Estratto del documento:
Nei primi anni della sua protettoria, il G. seguì con interesse ed efficacia la costituzione della nuova città, dandole il suo appoggio nel contrasto con Recanati, restia a vedersi sottrarre parte del territorio e quindi delle entrate fiscali. Il 3 sett. 1589 venne incaricato dal papa di eseguire la delimitazione dei confini della città di Loreto, stabilita con un breve dell'11 agosto precedente, in cui le erano assegnati terreni sottratti a Recanati e a Castelfidardo. Il G. affidò il compito al governatore della Marca, Ottavio Bandini.
Sisto V aveva anche prospettato un adeguato sviluppo urbano di Loreto. Scartata la dispendiosa ipotesi di unirla anche urbanisticamente a Recanati, il 7 sett. 1587 il G. venne incaricato di presiedere i lavori di espansione di Loreto, parte nella pianura sottostante e parte in siti ricavati dal livellamento del monte Reale.

Obiettivo a: Ripeti parola per parola l'intero brano su Loreto, senza alcuna modifica.

Materiale fornito:
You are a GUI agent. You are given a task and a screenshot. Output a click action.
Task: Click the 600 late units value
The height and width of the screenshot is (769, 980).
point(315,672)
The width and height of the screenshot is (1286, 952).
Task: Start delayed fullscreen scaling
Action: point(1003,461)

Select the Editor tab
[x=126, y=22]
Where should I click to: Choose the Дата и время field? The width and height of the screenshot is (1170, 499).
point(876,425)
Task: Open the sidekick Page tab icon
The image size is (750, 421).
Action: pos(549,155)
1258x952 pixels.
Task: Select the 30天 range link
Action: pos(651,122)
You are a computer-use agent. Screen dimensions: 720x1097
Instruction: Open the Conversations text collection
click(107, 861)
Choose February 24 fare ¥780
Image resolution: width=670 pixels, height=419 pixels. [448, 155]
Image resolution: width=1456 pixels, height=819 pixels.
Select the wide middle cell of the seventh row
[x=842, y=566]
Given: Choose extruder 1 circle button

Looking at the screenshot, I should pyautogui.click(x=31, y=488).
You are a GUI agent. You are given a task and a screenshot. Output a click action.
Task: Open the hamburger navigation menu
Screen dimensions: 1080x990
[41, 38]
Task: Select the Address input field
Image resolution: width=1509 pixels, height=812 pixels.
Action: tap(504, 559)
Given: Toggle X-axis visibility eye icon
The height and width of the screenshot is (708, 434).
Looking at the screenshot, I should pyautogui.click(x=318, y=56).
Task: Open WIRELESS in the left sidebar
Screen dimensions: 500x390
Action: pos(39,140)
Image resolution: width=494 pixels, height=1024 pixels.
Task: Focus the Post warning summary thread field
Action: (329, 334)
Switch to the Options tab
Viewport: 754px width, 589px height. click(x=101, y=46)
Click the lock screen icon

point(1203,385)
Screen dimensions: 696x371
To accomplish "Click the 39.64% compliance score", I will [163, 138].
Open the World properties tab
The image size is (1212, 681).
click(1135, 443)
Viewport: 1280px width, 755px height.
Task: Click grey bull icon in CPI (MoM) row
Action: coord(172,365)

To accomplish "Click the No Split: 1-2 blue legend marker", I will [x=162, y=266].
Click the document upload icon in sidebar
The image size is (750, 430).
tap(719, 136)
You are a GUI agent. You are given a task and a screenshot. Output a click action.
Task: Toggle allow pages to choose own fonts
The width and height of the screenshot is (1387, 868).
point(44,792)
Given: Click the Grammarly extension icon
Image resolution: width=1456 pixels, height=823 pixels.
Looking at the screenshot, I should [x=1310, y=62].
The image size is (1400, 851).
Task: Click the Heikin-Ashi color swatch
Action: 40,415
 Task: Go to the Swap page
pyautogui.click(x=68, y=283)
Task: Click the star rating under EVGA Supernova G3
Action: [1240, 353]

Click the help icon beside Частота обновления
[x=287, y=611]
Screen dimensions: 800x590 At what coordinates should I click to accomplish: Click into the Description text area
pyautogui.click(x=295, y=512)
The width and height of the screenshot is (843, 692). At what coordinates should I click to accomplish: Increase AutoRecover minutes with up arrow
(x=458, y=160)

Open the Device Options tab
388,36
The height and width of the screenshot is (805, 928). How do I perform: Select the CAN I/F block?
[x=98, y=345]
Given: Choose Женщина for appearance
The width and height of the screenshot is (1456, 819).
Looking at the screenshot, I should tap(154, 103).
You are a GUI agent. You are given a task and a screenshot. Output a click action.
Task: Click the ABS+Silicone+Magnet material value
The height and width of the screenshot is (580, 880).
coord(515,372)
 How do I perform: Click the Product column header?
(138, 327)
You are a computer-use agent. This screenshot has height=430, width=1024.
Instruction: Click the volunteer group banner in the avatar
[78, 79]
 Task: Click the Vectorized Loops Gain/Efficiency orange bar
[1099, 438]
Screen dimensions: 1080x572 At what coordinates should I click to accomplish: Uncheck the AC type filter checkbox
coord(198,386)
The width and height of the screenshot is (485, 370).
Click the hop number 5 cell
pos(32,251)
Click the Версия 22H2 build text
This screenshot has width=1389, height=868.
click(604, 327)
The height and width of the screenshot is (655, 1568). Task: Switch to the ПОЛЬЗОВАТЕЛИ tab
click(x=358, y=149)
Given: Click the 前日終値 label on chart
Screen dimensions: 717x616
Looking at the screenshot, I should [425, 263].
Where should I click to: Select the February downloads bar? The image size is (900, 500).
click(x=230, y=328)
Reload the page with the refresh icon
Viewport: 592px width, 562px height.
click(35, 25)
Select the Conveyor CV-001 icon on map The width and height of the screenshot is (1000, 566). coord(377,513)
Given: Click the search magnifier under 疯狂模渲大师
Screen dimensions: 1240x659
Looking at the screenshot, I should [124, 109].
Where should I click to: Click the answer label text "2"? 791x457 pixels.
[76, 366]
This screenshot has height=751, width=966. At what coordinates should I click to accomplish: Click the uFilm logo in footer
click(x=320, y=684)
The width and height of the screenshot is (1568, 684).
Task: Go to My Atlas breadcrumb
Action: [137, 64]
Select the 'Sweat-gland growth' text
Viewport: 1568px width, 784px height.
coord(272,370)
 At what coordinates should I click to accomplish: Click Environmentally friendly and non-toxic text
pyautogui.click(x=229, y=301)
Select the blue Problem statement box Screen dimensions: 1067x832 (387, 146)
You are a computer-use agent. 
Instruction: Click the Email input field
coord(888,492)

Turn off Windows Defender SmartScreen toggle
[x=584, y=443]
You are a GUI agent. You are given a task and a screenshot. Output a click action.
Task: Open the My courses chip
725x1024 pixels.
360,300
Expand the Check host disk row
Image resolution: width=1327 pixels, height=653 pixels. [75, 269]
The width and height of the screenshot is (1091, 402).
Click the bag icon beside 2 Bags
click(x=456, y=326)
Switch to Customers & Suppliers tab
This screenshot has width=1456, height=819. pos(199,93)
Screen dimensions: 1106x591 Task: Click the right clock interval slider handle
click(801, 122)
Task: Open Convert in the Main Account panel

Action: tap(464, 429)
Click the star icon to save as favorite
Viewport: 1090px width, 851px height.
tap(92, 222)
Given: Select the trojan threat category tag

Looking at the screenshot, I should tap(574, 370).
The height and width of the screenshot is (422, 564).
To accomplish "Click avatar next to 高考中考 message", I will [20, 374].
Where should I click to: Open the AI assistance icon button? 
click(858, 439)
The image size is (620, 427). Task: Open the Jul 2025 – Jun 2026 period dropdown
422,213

Obiettivo b: Per favore, riscrivi come CSV a due colonne, intitolate «testo» e «risposta», il tratto dell'elenco che va dalla riga contenente "Task: Open Convert in the Main Account panel" fino alla fine dell'elenco, estremi inclusi. Metti una riga per ciascuna coppia testo-risposta, con ogni valore in un solo campo tra virgolette e gli a capo sostituiti da spazi.

Risultato finale a:
Nei primi anni della sua protettoria, il G. seguì con interesse ed efficacia la costituzione della nuova città, dandole il suo appoggio nel contrasto con Recanati, restia a vedersi sottrarre parte del territorio e quindi delle entrate fiscali. Il 3 sett. 1589 venne incaricato dal papa di eseguire la delimitazione dei confini della città di Loreto, stabilita con un breve dell'11 agosto precedente, in cui le erano assegnati terreni sottratti a Recanati e a Castelfidardo. Il G. affidò il compito al governatore della Marca, Ottavio Bandini.
Sisto V aveva anche prospettato un adeguato sviluppo urbano di Loreto. Scartata la dispendiosa ipotesi di unirla anche urbanisticamente a Recanati, il 7 sett. 1587 il G. venne incaricato di presiedere i lavori di espansione di Loreto, parte nella pianura sottostante e parte in siti ricavati dal livellamento del monte Reale.

Risultato finale b:
testo,risposta
"Task: Open Convert in the Main Account panel","Action: tap(464, 429)"
"Click the star icon to save as favorite Viewport: 1090px width, 851px height.","tap(92, 222)"
"Given: Select the trojan threat category tag","Looking at the screenshot, I should tap(574, 370)."
"The height and width of the screenshot is (422, 564). To accomplish ""Click avatar next to 高考中考 message"",","I will [20, 374]."
"Where should I click to: Open the AI assistance icon button?","click(858, 439)"
"The image size is (620, 427). Task: Open the Jul 2025 – Jun 2026 period dropdown","422,213"